Foreign Minister Prince Saud Al-Faisal comments on 9-11 Commission Report
Minister of Foreign Affairs Prince Saud Al-Faisal made the following statement in Jeddah on July 27, 2004:

Last week, the United States’ National Commission on Terrorist Attacks Upon the United States issued its final report.  We appreciate the 9-11 Commission’s hard work over the past 20 months, as well as the time spent by the Commission’s staff in Saudi Arabia and with Saudi officials. They have produced a serious and comprehensive report, and we welcome their findings.

[See press release: Facts about Saudi Arabia in 9-11 Commission Report]

The 9-11 Commission has put to rest the false accusations that have cast fear and doubt over Saudi Arabia.  For too long, Saudi Arabia stood morbidly accused of funding and supporting terrorism.  In contrast to the insinuations of the infamous Congressional report, with its 28 redacted pages, which aimed at perpetuating these myths instead of investigating them seriously, now there are clear findings by an independent commission that separate fact from fiction.

The 9-11 Commission has confirmed that there is no evidence that the government of Saudi Arabia supported or funded Al-Qaeda.  According to the report “…we have found no evidence that the Saudi government as an institution or senior Saudi officials individually funded the organization.”

The falsehoods that were disseminated about the flights that carried some Saudis after 9-11 when American airports and airspace were closed were shown by the report for what they were: at best a figment of the imagination, and at worst an intent to incriminate.  The Commission found that these flights were handled professionally, and “they concluded that none of the passengers was connected to the 9/11 attacks and have since found no evidence to change that conclusion.”

The 9-11 Commission goes further to highlight the fact that the Saudi government was pursuing Bin Laden prior to the attacks on the United States.  The report refers to the Kingdom’s success in disrupting Bin Laden cells in Saudi Arabia “that were planning to attack U.S. forces with shoulder-fired missiles.” 

We are pleased with the report and we feel vindicated.  We also hope that the “Saudi bashing” will now come to an end as people acknowledge the true facts about terrorist activity and our determined efforts to combat it.  Today, the government and the people of Saudi Arabia are engaged in a determined and deadly battle with Al-Qaeda forces.  This is a battle that we cannot and will not lose, God willing.  But to succeed, we need encouragement, not recrimination; we need partners, not prejudice; and we need cooperation, not condemnation.

For too long, almost any rumor about Saudi Arabia was accepted as truth and a rush to judgment ensued.
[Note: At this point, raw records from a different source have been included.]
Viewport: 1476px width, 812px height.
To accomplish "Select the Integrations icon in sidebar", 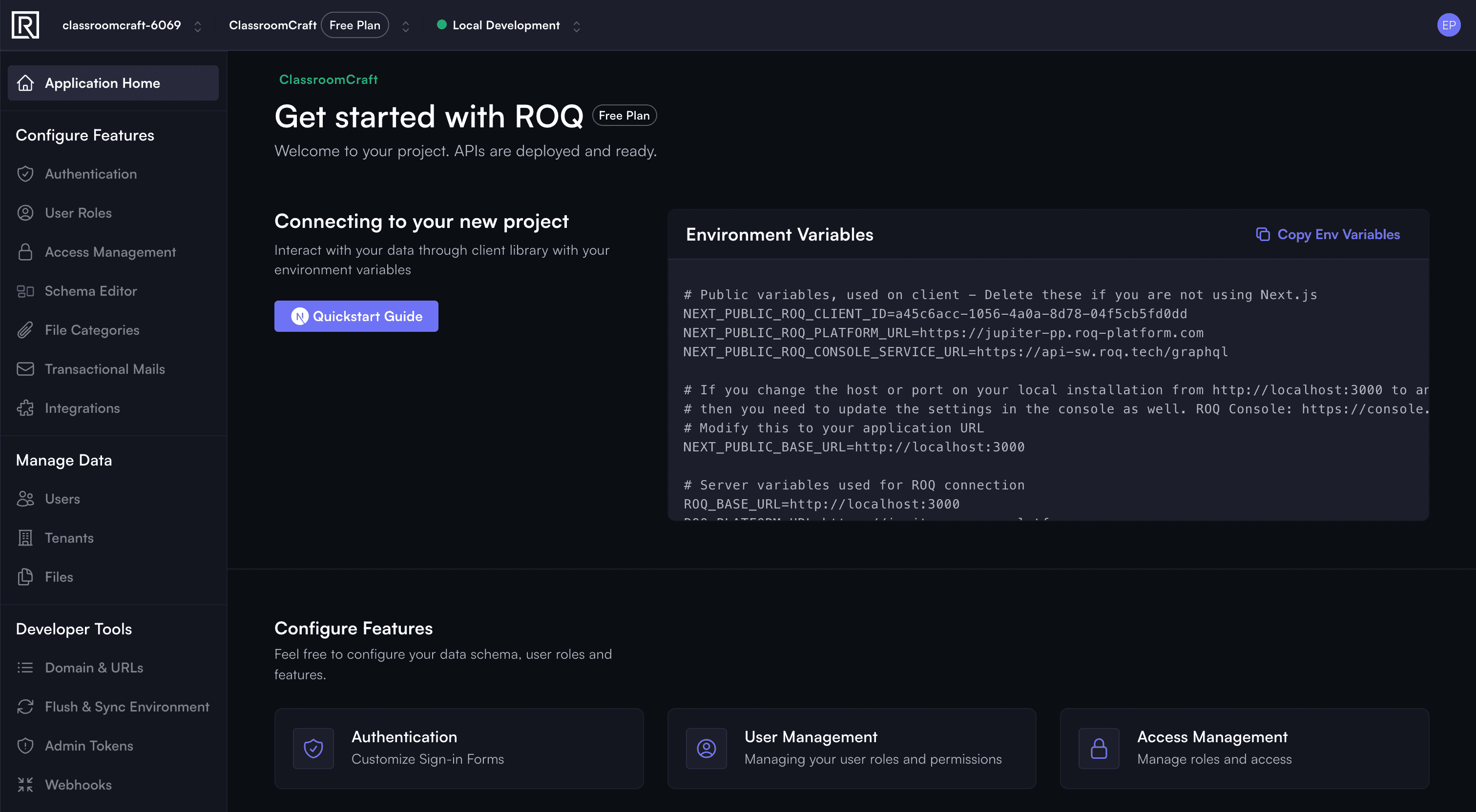I will click(x=25, y=408).
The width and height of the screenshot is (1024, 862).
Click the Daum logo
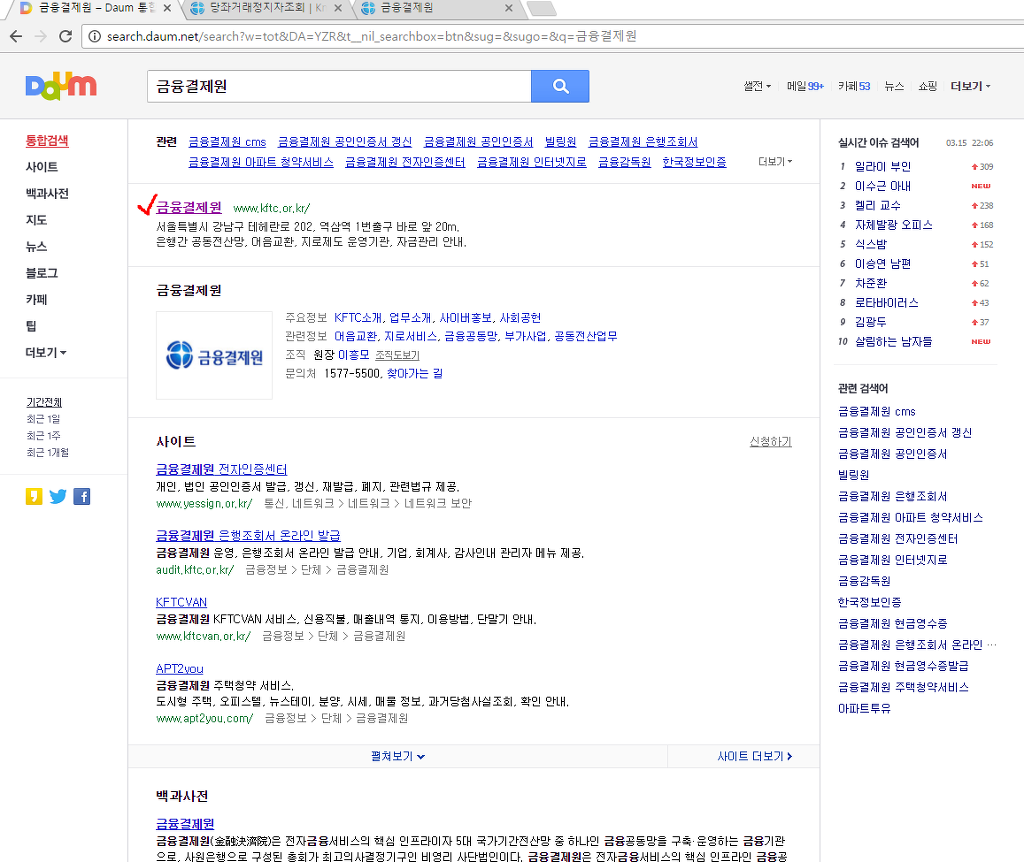point(61,86)
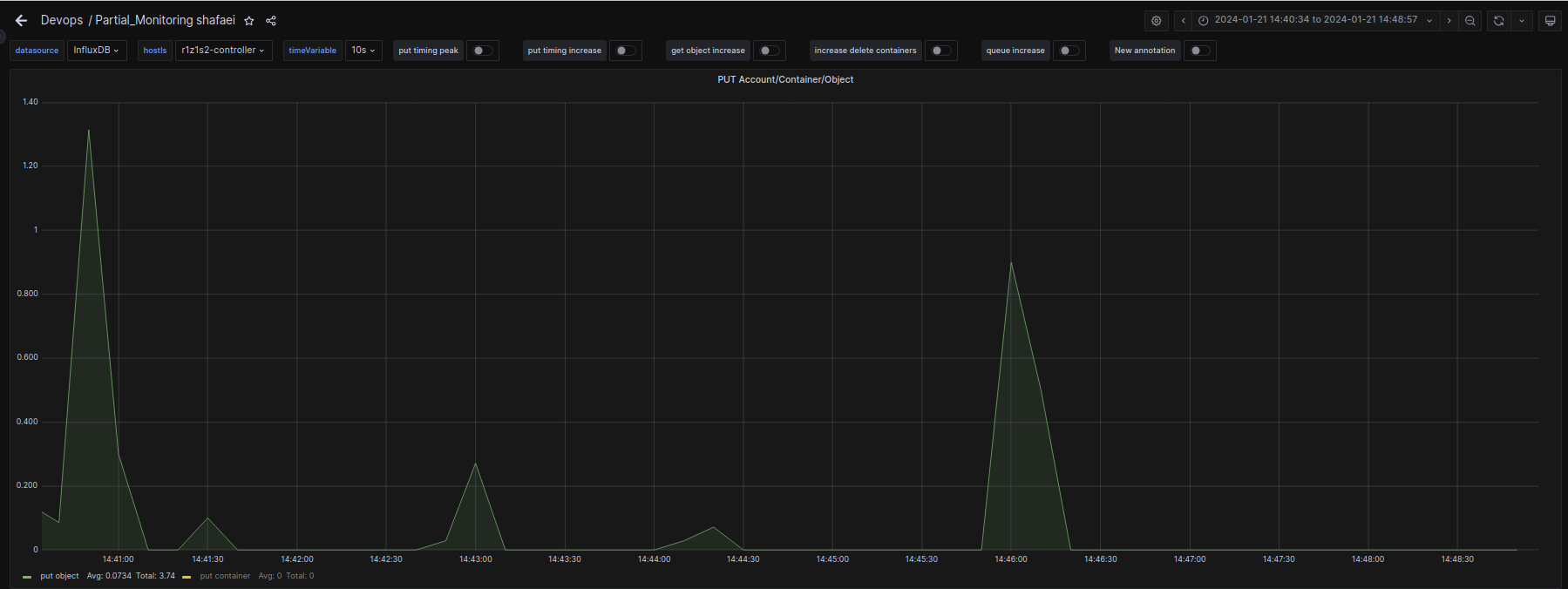The height and width of the screenshot is (589, 1568).
Task: Click the Devops folder breadcrumb
Action: coord(62,20)
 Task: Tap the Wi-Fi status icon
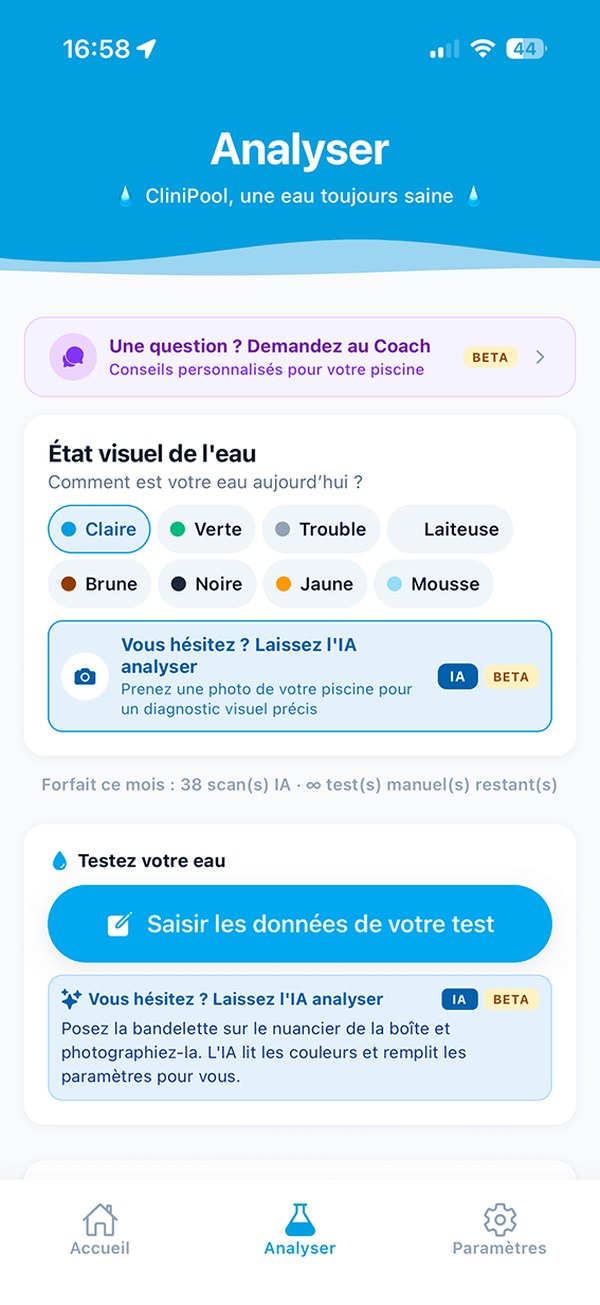pyautogui.click(x=483, y=49)
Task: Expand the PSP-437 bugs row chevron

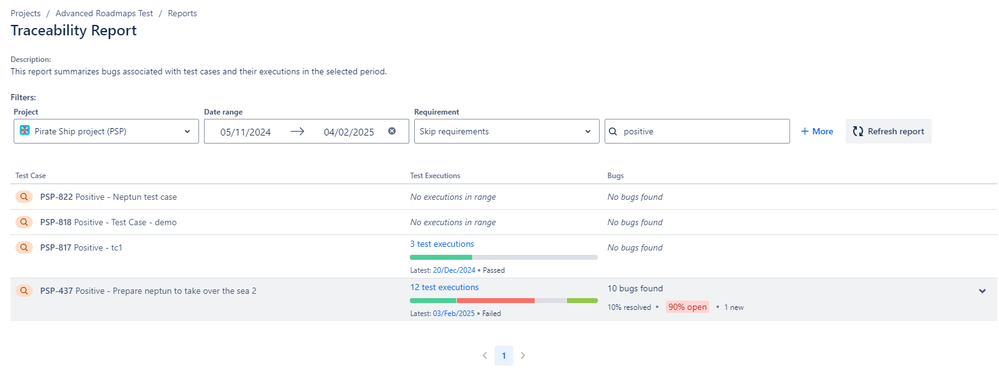Action: point(982,291)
What the pundits and constant critics of Saudi Arabia may not realize is that the image of Saudi Arabia they tried to impress on the American psyche is in line with what the terrorists themselves wanted to accomplish. And both pundits and terrorists, through their actions, intended to sever ties between our two countries and peoples.   

But now is the time to put the hyperbole behind us and join hands to build a better future.  There is much work to be done to restore U.S./Saudi relations to the basis of friendship and trust that existed in years past, and which both countries recognize as critical to national and international interests.   We welcome the Commission’s call for a reassessment of our relationship.  Together, we need to strengthen the pillars upon which the Saudi-American relationship rests.  Our relationship is built upon goals for global energy security, combating terrorism, the stabilization of Iraq, regional peace and security, and extensive trade and investment.  Each of these areas is of great importance and directly impacts the economic well-being and security of both countries.  And in each of these areas, there is much work to be done to broaden and deepen ties between us to herald a new era in our relationship.